Kelso could give the orders to the cooks in the galley, and for every gun or department to send a man to the galley to draw the tea. And here was Buckley: “Coffee, sir.”
Smith took the proffered mug, blew on the steam and sipped. “Thank you.” Another bo’sun’s mate and a messenger went on the bridge to replace the casualties. One of the hands was busy with bucket and mop, cleaning the blood from the bridge gratings.
Life went on, returning to normal, but men had died and the crew of Cassandra were now heaving a collective sigh of relief. Galloway came briefly to the bridge to report the damage to the ship: the 6-inch gun in the waist was a total loss but the rest, the fire and the shrapnel, had done no harm that Cassandra’s crew could not repair or cover with a lick of paint. Apart from the loss of that one gun she was still an efficient fighting ship.
She had collected more scars to mar her faded elegance but in Smith’s eyes she was still a lovely ship and he was relieved, could smile at Galloway. But when he spoke to the ship’s company on the loudspeaker system, besides congratulations on their conduct he warned, “Keep a good lookout.” Brandenburg would be looking for them.
Moehle was. He hungered for a sight of Cassandra. That last shell from her that had fallen aft had torn a huge hole in Brandenburg’s deck but she, too, was still fully efficient as a fighting ship.
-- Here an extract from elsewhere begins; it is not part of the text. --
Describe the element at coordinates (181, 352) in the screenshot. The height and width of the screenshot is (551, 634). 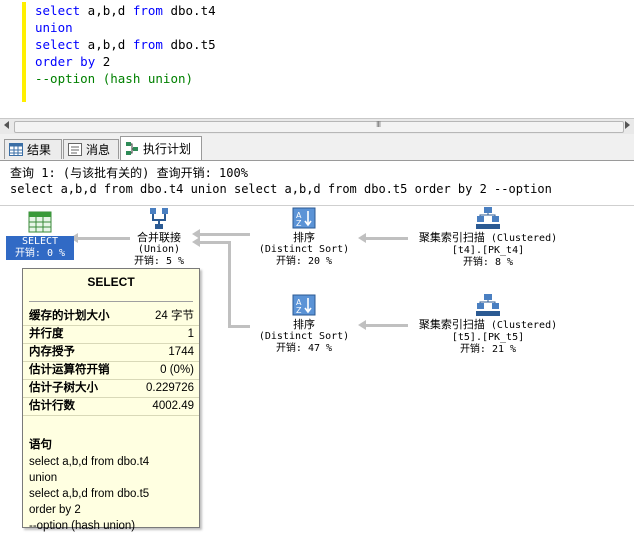
I see `tooltip-property-value: 1744` at that location.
She could destroy the lighter enemy cruiser in a few minutes if only Moehle and his gunnery staff in Brandenburg’s director tower could see her. He craned forward in his chair, head turning as he tried to probe the insubstantial white wall, seeking her.
Kurt Larsen, like many others aboard Brandenburg, was narrow-eyed as he tried to penetrate the swirling snow as Brandenburg drove into it. Moehle had just reduced speed to a cautious ten knots, growling, “We don’t want to run into her while we’re going full ahead!” But he said it uneasily, because he was doubting the likelihood of that now.
Before the blizzard closed around them he had seen Cassandra hit, then turn away. He had considered the options open to her, scowling in thought: She doesn’t have to worry about the transports now, knows we couldn’
t find them in this muck, and if she turns back she could wind up in our arms, So she’s continued southward or run out to sea. She had been turning southward…
So Moehle had reached his logical conclusion and altered course accordingly — to run to the south. But that had been twenty minutes ago and Brandenburg should have overhauled her fleeing...but slower, enemy by now. Unless that cunning enemy had fooled them and had not turned southward. Moehle swore in frustration, but then he shrugged: that was pointless. He had lost the British cruiser and trying to conduct any kind of search in the present weather conditions would also be pointless.
Besides, there had been another signal from Grundmann at Bergsund: “…seriously wounded. Require assistance
“Grundmann had doctors to render immediate aid in the field but it had been intended that serious surgical cases would be taken to the Wilhelmina where there was an operating theatre and a surgical team. Grundmann could no longer do that because he had lost the transport. So Moehle dictated a signal to Grundmann: “Will render assistance your wounded.” And told his navigating officer, “I want a course for Bergsund again.”
Fritsch drove the Mercedes 170V hard through the night and northward. He wore a trench-coat to cover his uniform and a wide-brimmed trilby hat. Sarah was huddled beside him in the passenger seat but pressed up against the door, putting as much space as possible between them. Fritsch saw this but was in good humour and only amused by it. He taunted her, “You may be closer to me yet. We will be getting to know each other much better.” He watched her face for some reaction but she managed to remain impassive, staring out through the windscreen at the road winding ahead.